While technology stocks are under pressure, Bitcoin is increasingly developing as the preferred investment for investors seeking protection from geopolitical and economic policy risks. While this has always been a fundamental idea behind Bitcoin, it only proves true in phases. For example, at the end of 2025, gold rose to new record highs while BTC crashed from its ATH below 90,000 dollars.

This week could be very important for the crypto sector in the United States, the largest market for crypto assets. This is because the US Senate is currently intensively working on the CLARITY Act, which is intended to newly regulate cryptocurrencies and companies dealing with them. The focus is primarily on what jurisdictions the SEC and CFTC will have in the future — and which assets should be treated as securities and which as commodities.

The Bureau of Labor Statistics reported a rise in the US producer price index to 3.0 percent for November, while analysts had expected only 2.7 percent. Core PPI also reached 3.0 percent, marking the highest level since July 2025. The agency attributes the increase to a price jump in finished consumer goods of 0.9 percent, while prices for services remained unchanged.

The higher inflation figures strengthen expectations that the Federal Reserve will pause further interest rate cuts at its late January meeting. Market data shows that investors have largely priced in a maintenance of the current key interest rate.

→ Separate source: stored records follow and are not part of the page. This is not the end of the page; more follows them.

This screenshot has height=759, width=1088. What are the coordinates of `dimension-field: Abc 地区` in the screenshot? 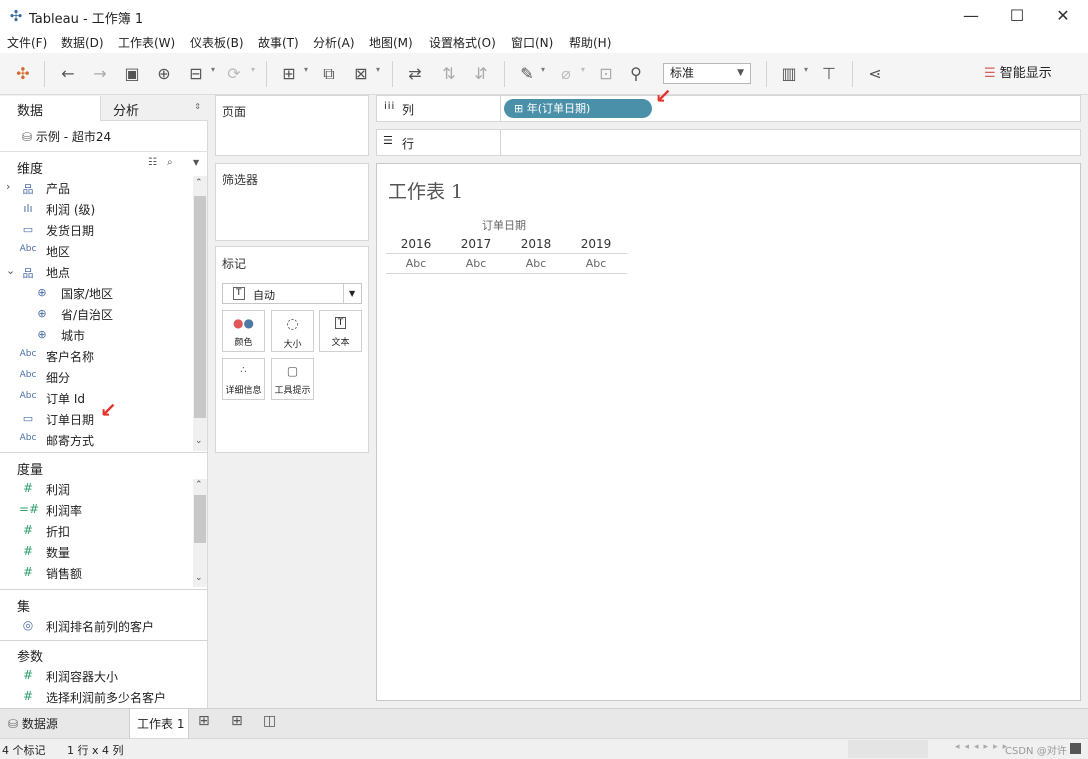 It's located at (96, 252).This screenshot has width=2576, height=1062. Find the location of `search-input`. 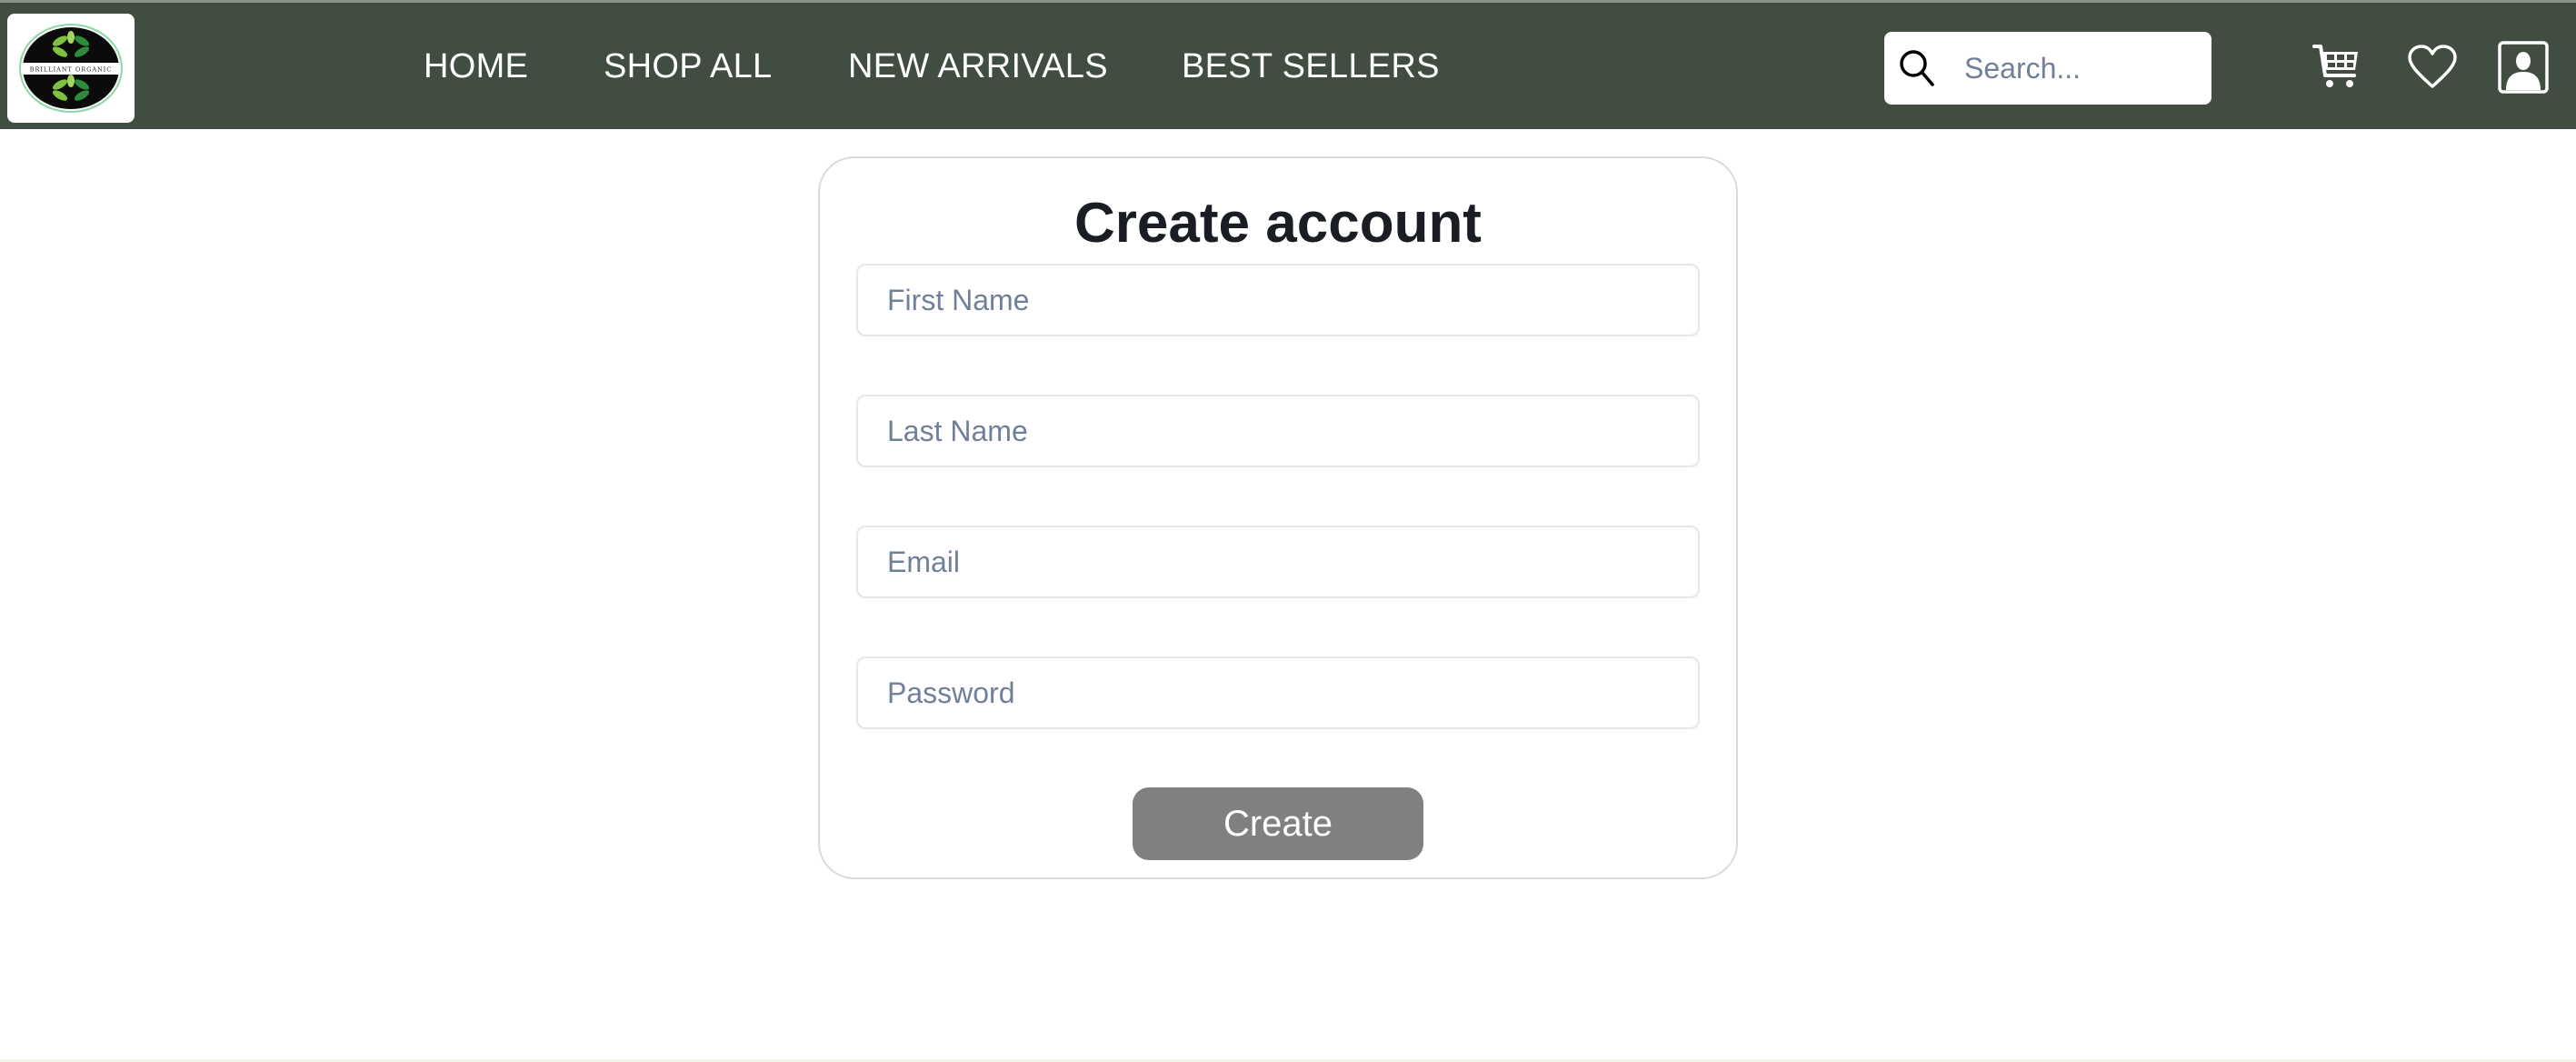

search-input is located at coordinates (2083, 68).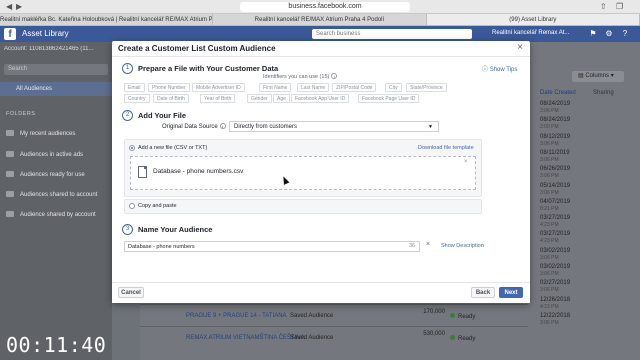 This screenshot has width=640, height=360. I want to click on date-value: 08/12/2019, so click(556, 136).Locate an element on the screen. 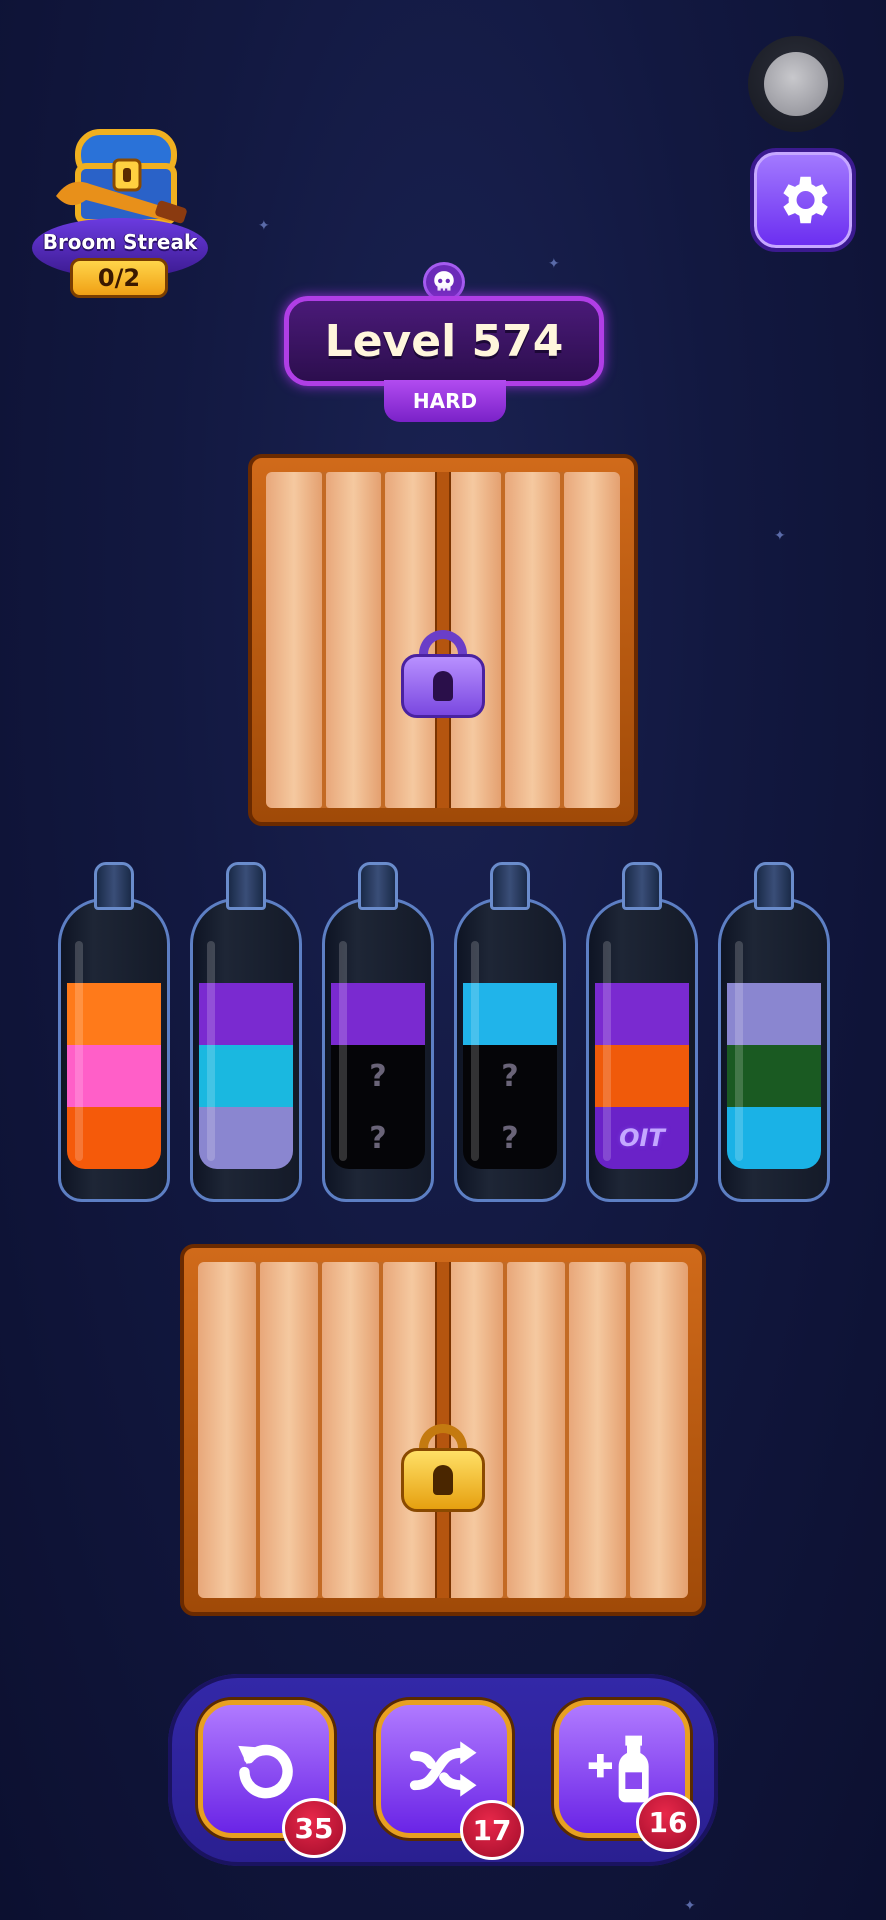 Image resolution: width=886 pixels, height=1920 pixels. shuffle-icon is located at coordinates (443, 1769).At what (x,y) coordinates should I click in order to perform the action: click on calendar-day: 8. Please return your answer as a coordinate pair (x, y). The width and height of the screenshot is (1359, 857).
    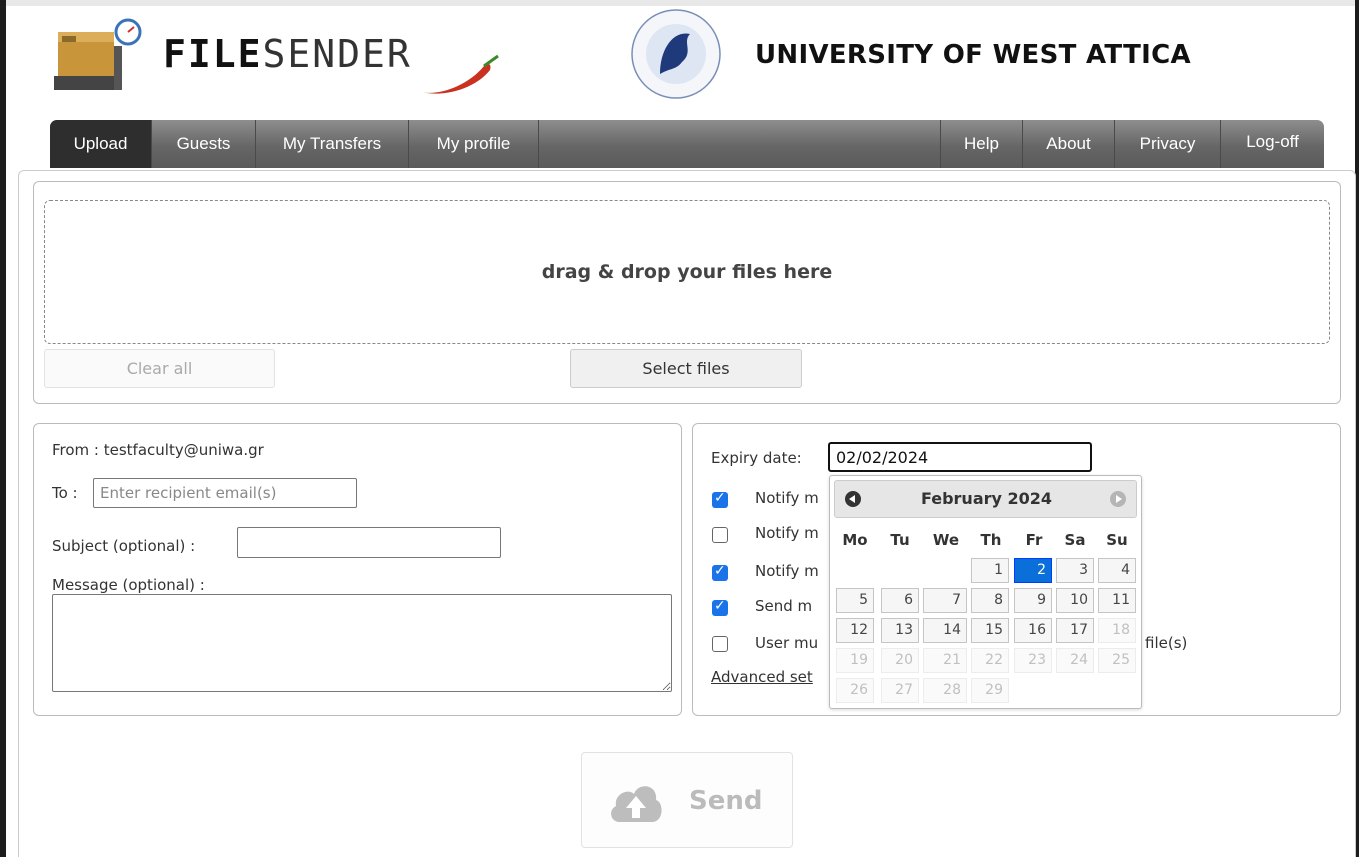
    Looking at the image, I should click on (990, 600).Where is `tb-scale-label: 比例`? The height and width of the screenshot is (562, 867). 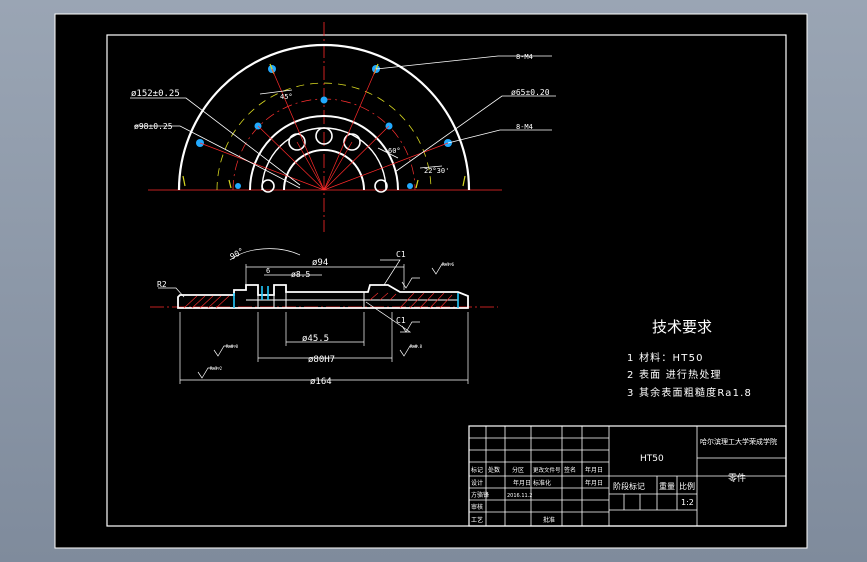
tb-scale-label: 比例 is located at coordinates (687, 486).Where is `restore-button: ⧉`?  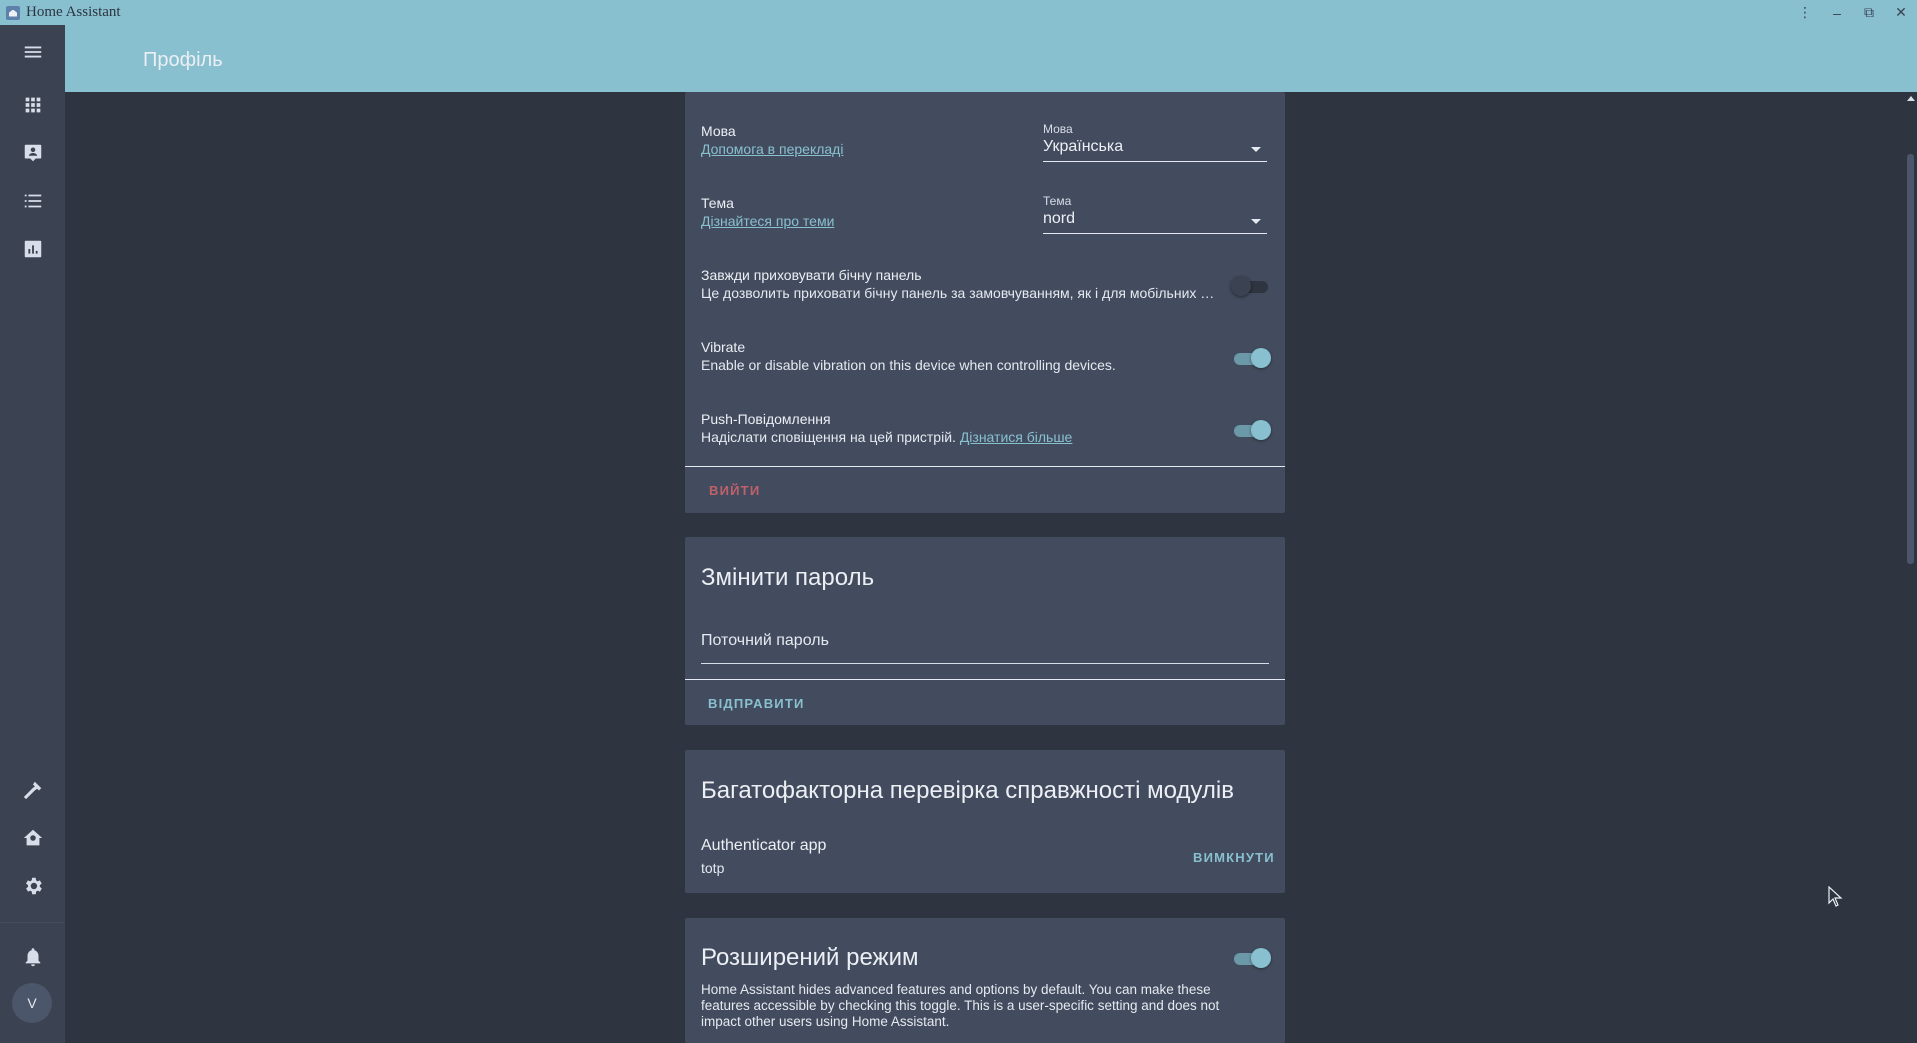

Parallel to inflation concerns, the criminal investigation against Jerome Powell announced on Friday has further unsettled markets. The investigations, initiated by President Donald Trump, have raised concerns about the independence of the central bank.

Market observers see this as a key reason for increasing caution among equity investors. While traditional risk assets suffer under these circumstances, Bitcoin and precious metals benefit from the search for alternative stores of value. The expected Supreme Court decision on international trade tariffs did not materialize on Wednesday, as the court does not announce judgment dates in advance.

The Bitcoin rally has also driven stocks of companies with significant Bitcoin holdings — so-called Treasury companies — higher. Strategy, the largest Bitcoin Treasury company, recorded a price increase of more than 8 percent, while KindlyMD gained 10 percent. In Asia, Metaplanet, the region’s leading Bitcoin company, rose 15 percent in Tokyo trading. Strive gained 7 percent after Semler Scientific shareholders approved the acquisition. This development stands in stark contrast to weakness in technology stocks, where the Invesco QQQ Trust, which tracks the Nasdaq 100 Index, declined by more than 1 percent.

Gold is now trading near 4,600 US dollars per ounce, while silver has exceeded the 91 US dollar mark. Analysts increasingly view targets of 5,000 US dollars for gold and 100 US dollars for silver as achievable. The divergence between asset classes is becoming increasingly pronounced: while the QQQ ETF has remained virtually unchanged since the start of the year, Bitcoin has gained around 10 percent over the same period. Market experts attribute this shift to growing concerns about domestic policy measures and the increasing international involvement of the United States. Markets are being pulled in multiple directions, with geopolitical tensions, trade policy uncertainties, and concerns about central bank independence dominating sentiment.